There has been some
comment on the fact that, with recent increases in spending on the
NHS, the health budget is taking a growing proportion of UK state
spending. I am missing Flip
Chart Fairy Tales, so here is a chart heavy post to
make one or two obvious points that regrettably are often missing from
political reporting.
The first is that
health has been taking up a growing slice of our total expenditure
(i.e.GDP: expenditure on everything including investment) for a very
long time. Here is a chart from a recent IFS publication
which is a good source for more in depth analysis.
Note that real
spending numbers can be misleading: although real spending has
increased since 2010, as a share of GDP it has not, which is a
reversal of previous trends. That alone does not inevitably explain
recent problems in the NHS, but it certainly could do.
So why is it only
recently that the growing share of public spending has been so
obvious? Again the IFS have a handy chart that goes a long way to
providing the answer.
In 1955/6, defence
spending was over 20% of total spending, while by 2015/6 it had
fallen to just 5%. This peace dividend (actually two: first a retreat
from empire and then the end of the cold war) masked a steady rise in
heath, which was only 7.5% of total spending in 1955/6 but was
approaching 20% by 2015/6.
Many economists
would simply describe this as reflecting that health was a luxury
good, which means that spending as a share of income rises when
income rises. Not all the evidence confirms this, e.g. the spending
patterns
of lottery winners. In reality I think there are various things going
on. One may be that medical science has got better at prolonging life
faster than it has held back the aging process. Another is that
medical innovation is increasing the scope of what medicine can do.

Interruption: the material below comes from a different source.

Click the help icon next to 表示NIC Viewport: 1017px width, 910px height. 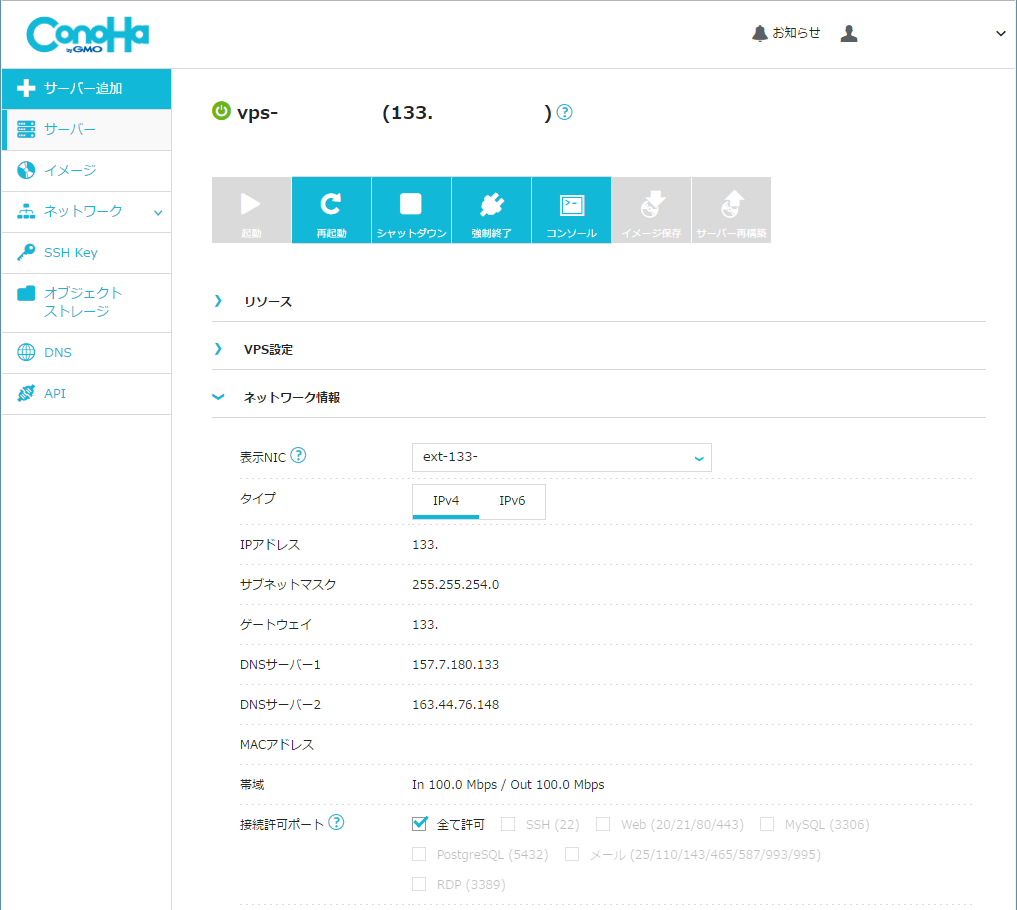click(x=298, y=456)
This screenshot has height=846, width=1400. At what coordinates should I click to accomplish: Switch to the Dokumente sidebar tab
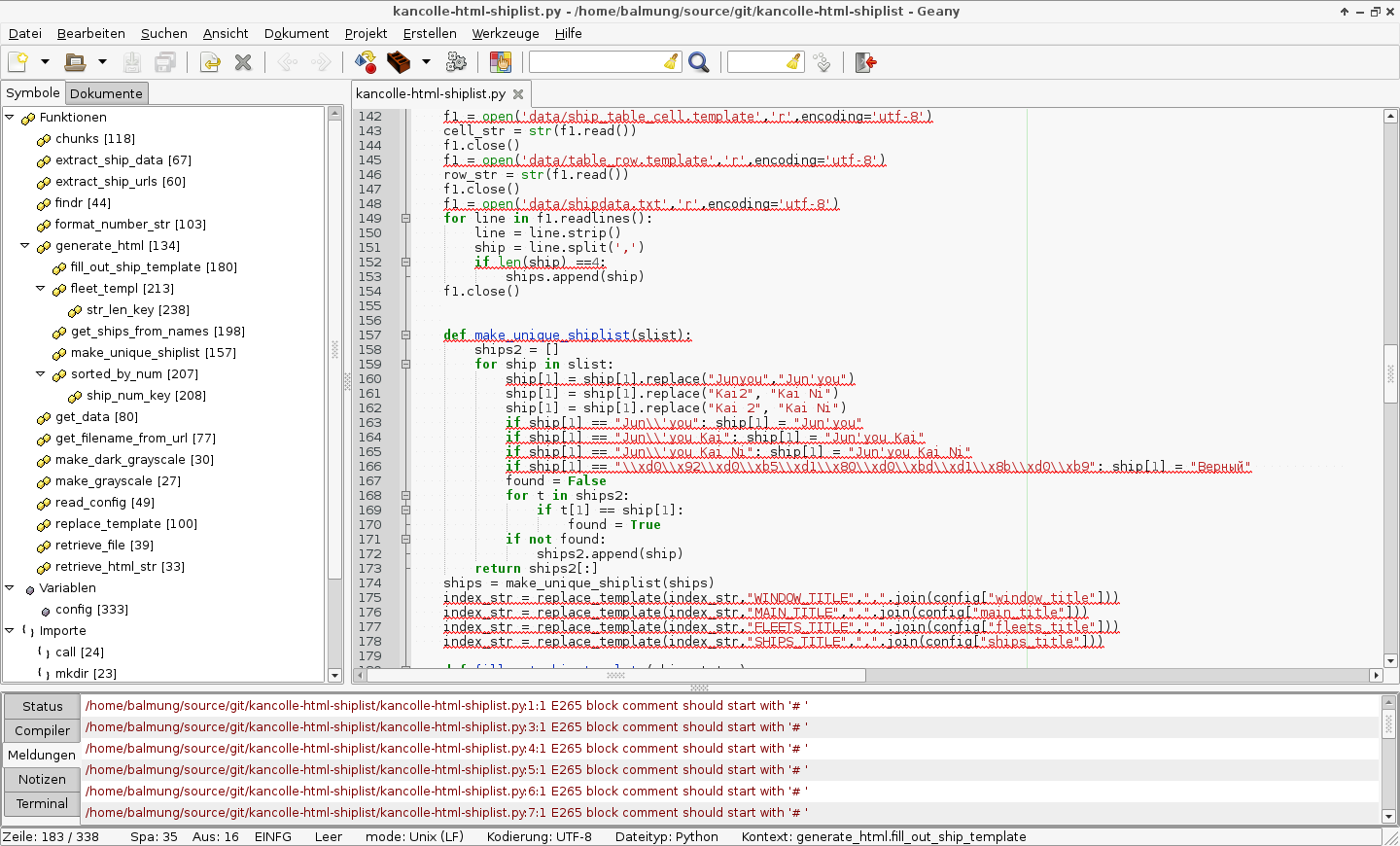coord(106,93)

For example cancer is now increasingly survivable, but only with
expensive care. While there is productivity growth in the NHS, it is
below the national average and therefore fails to match increases in
wages. In the document all the figures so far come from, the IFS
expect these factors will require real health spending to increase by
3.3% each year over the next fifteen years.
Politicians,
particularly those adverse to taxation, love to think that some kind
of reorganisation will somehow change the inevitability of an
increasing share of government spending and GDP. But this chart,
taken from this source,
suggests these trends are not some peculiarity of the way we organise
things in the UK
In 1970 health
spending was between 4-6% of GDP in these 5 countries, but by 2016 it
was between 9-16% of GDP. (There is a definitional break in the UK
series in 2013: there was no leap of spending in 2013 as earlier
graphs show.) If there is any organisational lesson here, it is not
to run a health service in the way they do in the US. It is
indicative of the mess the world is currently in that politicians are
busy trying to dismantle the positive recent reforms in the US and
key politicians in the UK have once talked about making the UK health
system more US like.
If the IFS is right,
this inevitably means
that taxes of some kind will have to rise significantly. Yet the
Conservatives have repeatedly pledged not to raise any of the
headline taxes, and Labour have felt compelled to match these pledges
at least in part. That the budget included increases in the tax
thresholds, and Labour’s internal spat over whether to vote for
them, illustrates nothing has changed in this respect. This year this tax/spend dilemma was avoided by a tax windfall no one had forecast. But at
some point in the near future something will have to give, and I
really hope it is not once again the quality of our health services.